High fences blocked Parisians and tourists from several streets and a bridge around the cathedral on Tuesday.
The culture ministry said workers plan to use two decontamination techniques.
One involves spreading a gel on public benches, street lights and other fixtures to absorb the lead, letting it dry for several days before removing it.
Another method will feature high pressure water jets with chemical agents.
The clean-up work inside Notre Dame, suspended last month for safety reasons, will resume next week.
Last month, an environmental group filed a lawsuit over health threats from the lead, claiming local officials should have immediately imposed protective measures.
Inhaling or ingesting lead can lead to a range of health problems, including damage to the nervous and reproductive system.
Flames consumed Notre Dame on the evening of April 15.
The inferno decimated the roof of the Paris landmark, though firefighters saved the main bell towers and outer walls from collapse before bringing the blaze under control.
French President Emmanuel Macron has set a goal of rebuilding it in just five years and is determined to have it ready in time for the 2024 Olympics, which will be held in the French capital.
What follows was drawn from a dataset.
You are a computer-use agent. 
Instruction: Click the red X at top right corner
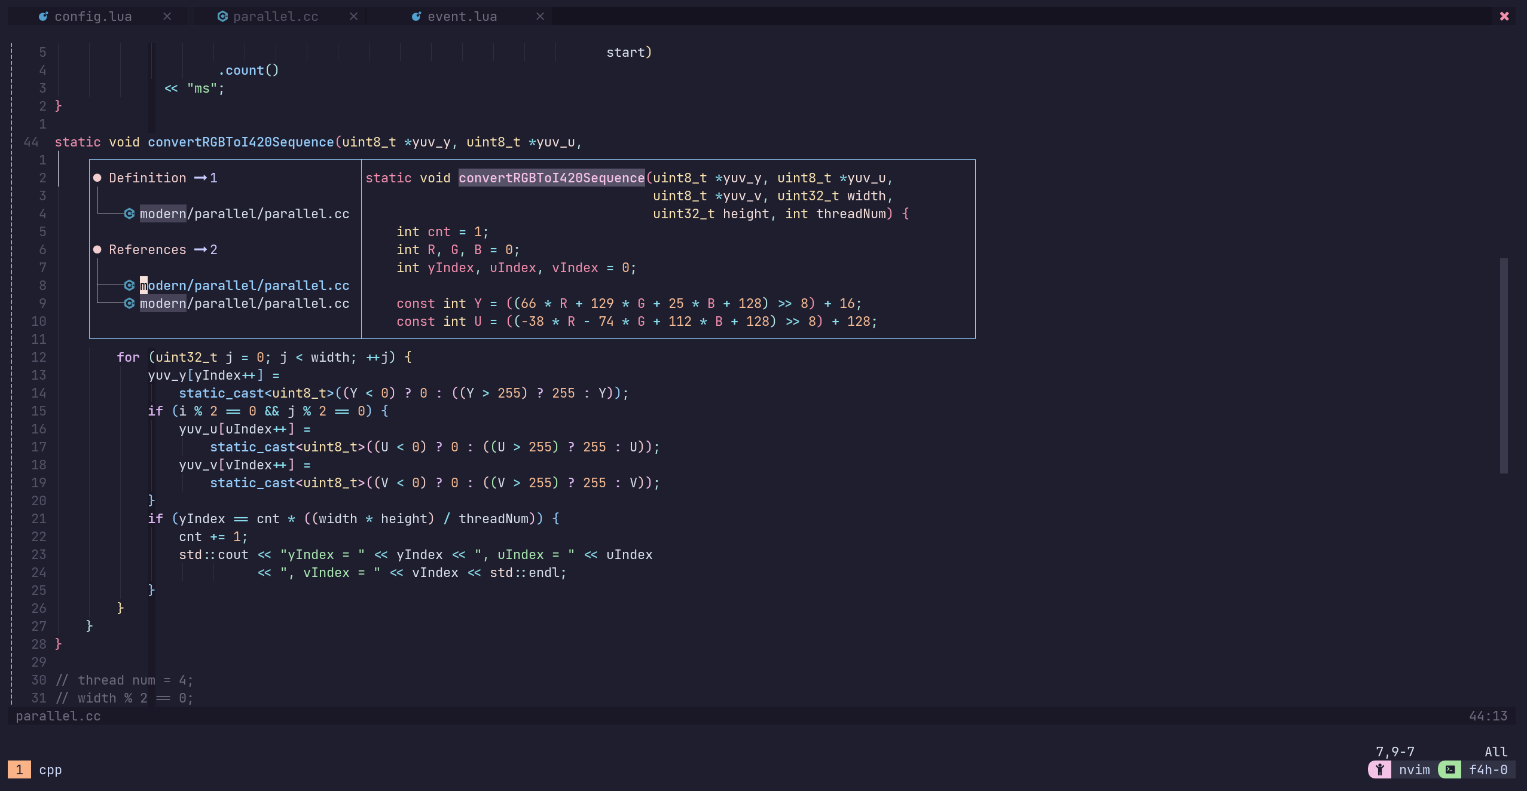tap(1504, 17)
One billion euros was raised to fund the restoration.
Around 400 firefighters battled the fire into the night and tried to salvage artwork and other priceless pieces stored in the 12th-century cathedral.
Some of the cathedral's most precious objects, including a relic purported to be the crown of thorns worn by Jesus Christ on the cross, were rescued.
Prosecutors said they have no grounds to believe that the fire was the result of criminal action but they were probing the possibility of negligence.